Rising Up and Rising Down – William T. Vollman
Dave Eggers is perhaps best known for his debut memoir, A Heartbreaking Work of Staggering Genius (2000)—which is a label that could easily be applied to one of McSweeney’s most interesting titles: William T. Vollman’s Rising Up and Rising Down (2003). The seven volume set (there’s also an abridged version, which featured a limited print run of only 3,500 copies) is the legendary postmodernist’s attempt to grapple with the question of violence and its causes, alternating between portraits of historical figures from Robespierre to Stalin to Gandhi and more conventional reportage on modern violence. If its tremendous moral scope and 3,352-page length aren’t staggering, I don’t know what is.
What is the What – Dave Eggers
Speaking of Dave Eggers, the McSweeney’s founder himself has also seen much of his work published under McSweeney's imprint. Perhaps the best-known and most acclaimed among said works is 2006's What is the What (full title: What Is the What: The Autobiography of Valentino Achak Deng). The hybrid novel-biography details the trials of its eponymous subject as he flees the Second Sudanese Civil War, miraculously escaping the violence of his home country only to suffer in Ethiopian and Kenyan refugee camps before coming to America as part of the Lost Boys of Sudan program, which aided in the resettlement of those displaced by the conflict. The novel was a finalist for the National Book Award and continues to be prominent on college reading lists.
How Music Works – David Byrne
Though much of McSweeney’s output has been from veritable literary giants, the press has also notably published work by a giant of another field entirely: former Talking Heads frontman David Byrne. In How Music Works (2012), one of the most important musicians of his era discusses Talking Heads, his own autobiography, and his thoughts on music and music theory. The result is an ecstatic survey of the 20th and 21st centuries' musical landscape; according to The A. V. Club’s Jason Heller, "joy—of singing and playing, of thinking and dancing, of listening and wondering—renders almost every page a song."
"Four Institutional Monologues" – George Saunders
George Saunders, whose Lincoln in the Bardo (2017) recently won the Man Booker, spent many years as a sort of underappreciated “writer’s writer,” producing a treasure trove of innovative short stories. One of these stories in particular, “Four Institutional Monologues,” was originally published in the fourth edition of Timothy McSweeney’s Quarterly Concern. A few years later, when it was included in The Best of McSweeney’s Vol. 1, Michael Faber wrote, “with this piece alone, the anthology justifies its existence." In the meantime, the story was published by McSweeney’s as a standalone chapbook, which makes for a worthwhile addition to a Saunders-centric collection.

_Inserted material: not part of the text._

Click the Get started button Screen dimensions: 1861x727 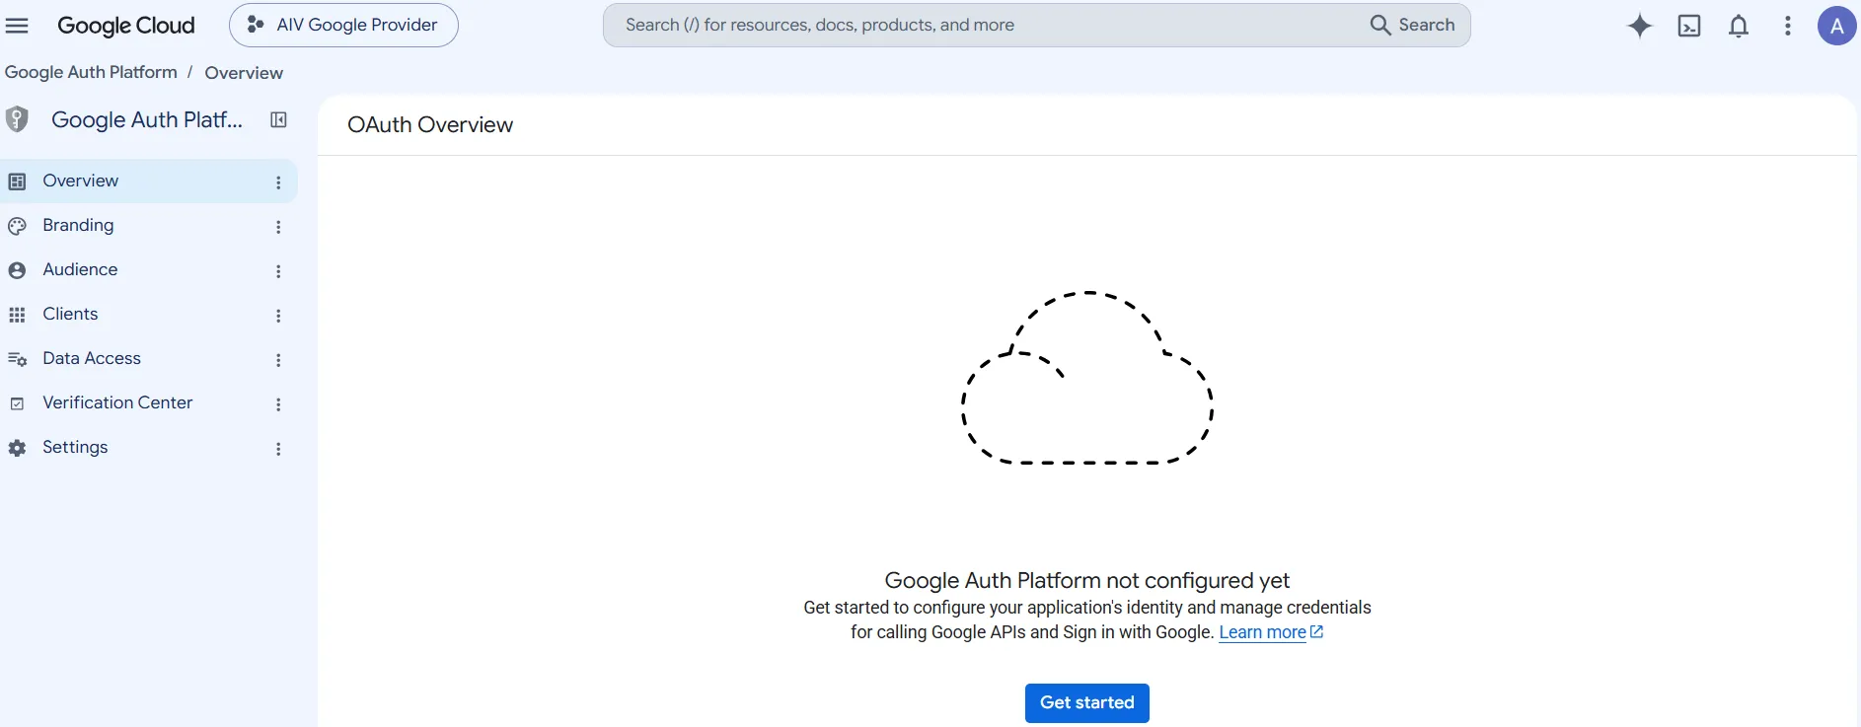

"Dabchik" – Haruki Murakami
In the same vein as Saunders’ standalone short story, Haruki Murakami’s “Dabchick” (which centers around a man going underground for a job interview, only to be accosted by another man clad in nothing but a towel who demands a previously-unmentioned password) was published as a pamphlet by McSweeney’s before it was included in his later collection Blind Woman, Sleeping Willow. For those without a deep cache of ornithological knowledge, dabchick is another word for a little grebe, the smallest member of the grebe family.
Maps and Legends – Michael Chabon
Much-feted author Michael Chabon also joined the ranks literary stars who have published with McSweeney’s when he put out his first work of non-fiction, Maps and Legends: Reading and Writing Along the Borderlands (2008). The 16 essays give an account of the boundaries between high and low culture, sketching out an overarching argument about the importance of thinking of literature primarily in terms of entertainment. Many have also read the book as a defense of Chabon’s propensity to veer into the pulpier literary genres (though it’s not clear why anyone would require such a defense after having read The Amazing Adventures of Kavalier and Clay (2000), the author’s Pulitzer-winning novel about the early days of the comic book trade.)
Samuel Johnson is Indignant – Lydia Davis
Fun fact: writer and translator Lydia Davis is one of just three authors to have been anthologized in both The Best American Short Stories and The Best American Poetry (along with Stuart Dybek and Alice Fulton). Also, she’s a modern literary titan and her short stories (many as brief as a few lines) carry great emotional and intellectual heft. For some, Samuel Johnson is Indignant (2001) still represents her best work to date as a writer of fiction.